Description of the task:
Below are records to write out exactly; drop the pictures when you do.

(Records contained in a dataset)
* * *

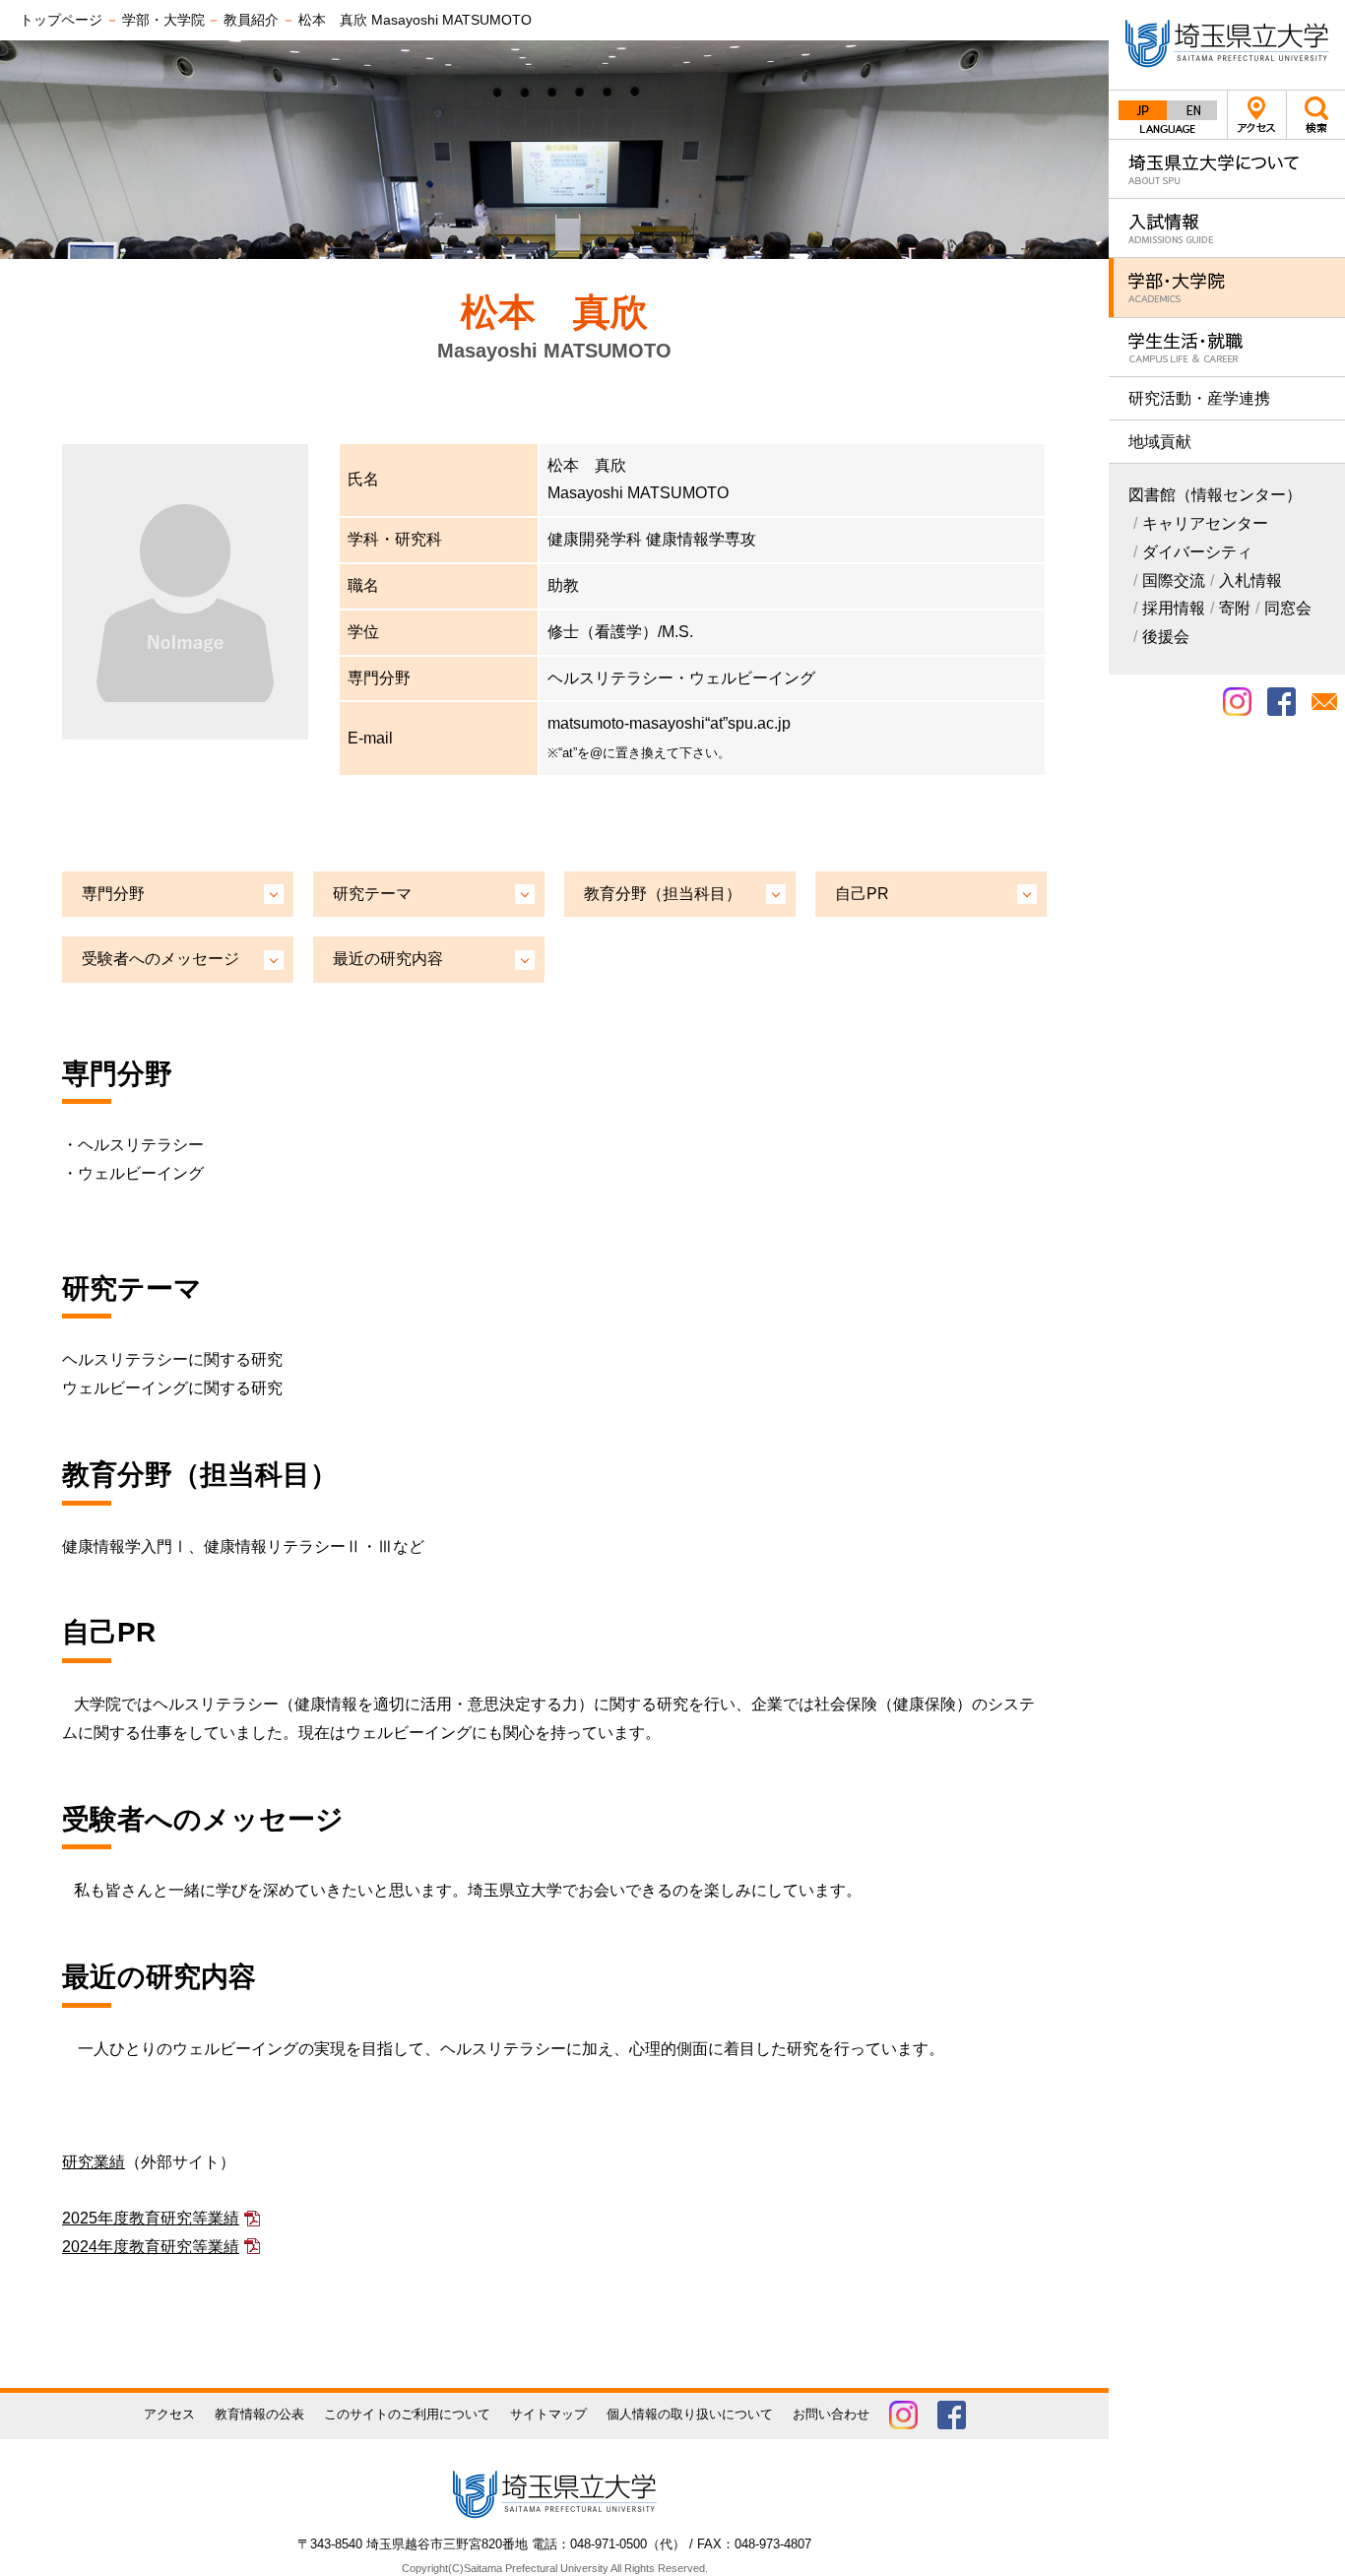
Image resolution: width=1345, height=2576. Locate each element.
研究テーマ (372, 893)
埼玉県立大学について (1227, 169)
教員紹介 (251, 20)
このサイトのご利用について (407, 2414)
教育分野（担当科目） (662, 893)
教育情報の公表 (259, 2414)
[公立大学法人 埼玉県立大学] (1227, 45)
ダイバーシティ (1197, 552)
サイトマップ (548, 2414)
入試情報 (1227, 228)
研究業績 (93, 2162)
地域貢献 (1159, 441)
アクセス (1257, 115)
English (1192, 110)
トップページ (61, 20)
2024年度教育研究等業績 (150, 2246)
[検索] (1315, 114)
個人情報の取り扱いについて (690, 2414)
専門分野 (113, 893)
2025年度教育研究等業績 (150, 2218)
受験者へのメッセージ (160, 958)
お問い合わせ (831, 2414)
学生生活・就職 (1227, 347)
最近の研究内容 (388, 958)
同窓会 (1288, 608)
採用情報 (1173, 608)
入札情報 (1250, 580)
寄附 (1234, 608)
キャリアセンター (1205, 523)
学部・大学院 (1227, 287)
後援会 (1165, 636)
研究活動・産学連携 (1199, 398)
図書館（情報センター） (1215, 494)
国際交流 (1173, 580)
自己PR (862, 893)
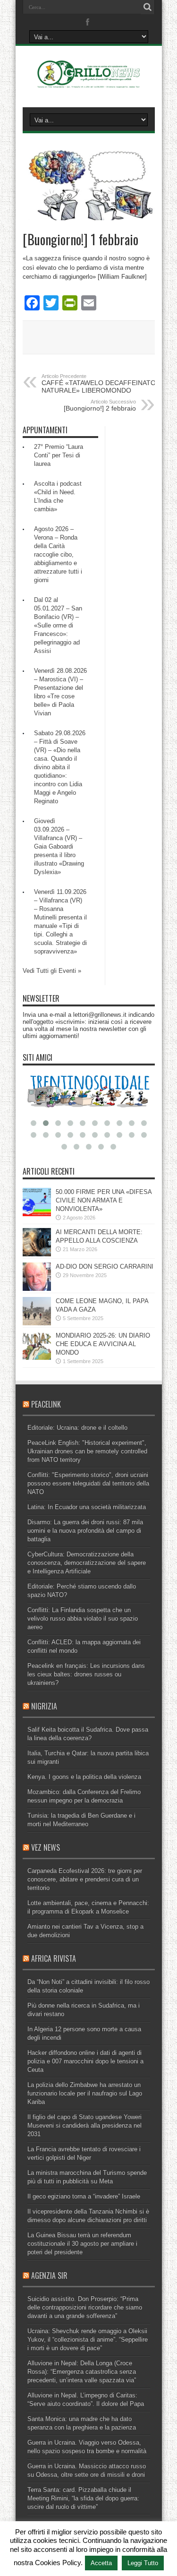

* * *

Solved exercise:
Image resolution: width=1345, height=2576. Locate each element.
研究テーマ (372, 893)
埼玉県立大学について (1227, 169)
教員紹介 (251, 20)
このサイトのご利用について (407, 2414)
教育分野（担当科目） (662, 893)
教育情報の公表 (259, 2414)
[公立大学法人 埼玉県立大学] (1227, 45)
ダイバーシティ (1197, 552)
サイトマップ (548, 2414)
入試情報 (1227, 228)
研究業績 (93, 2162)
地域貢献 (1159, 441)
アクセス (1257, 115)
English (1192, 110)
トップページ (61, 20)
2024年度教育研究等業績 (150, 2246)
[検索] (1315, 114)
個人情報の取り扱いについて (690, 2414)
専門分野 (113, 893)
2025年度教育研究等業績 (150, 2218)
受験者へのメッセージ (160, 958)
お問い合わせ (831, 2414)
学生生活・就職 (1227, 347)
最近の研究内容 (388, 958)
同窓会 (1288, 608)
採用情報 (1173, 608)
入札情報 (1250, 580)
寄附 (1234, 608)
キャリアセンター (1205, 523)
学部・大学院 (1227, 287)
後援会 (1165, 636)
研究活動・産学連携 (1199, 398)
図書館（情報センター） (1215, 494)
国際交流 (1173, 580)
自己PR (862, 893)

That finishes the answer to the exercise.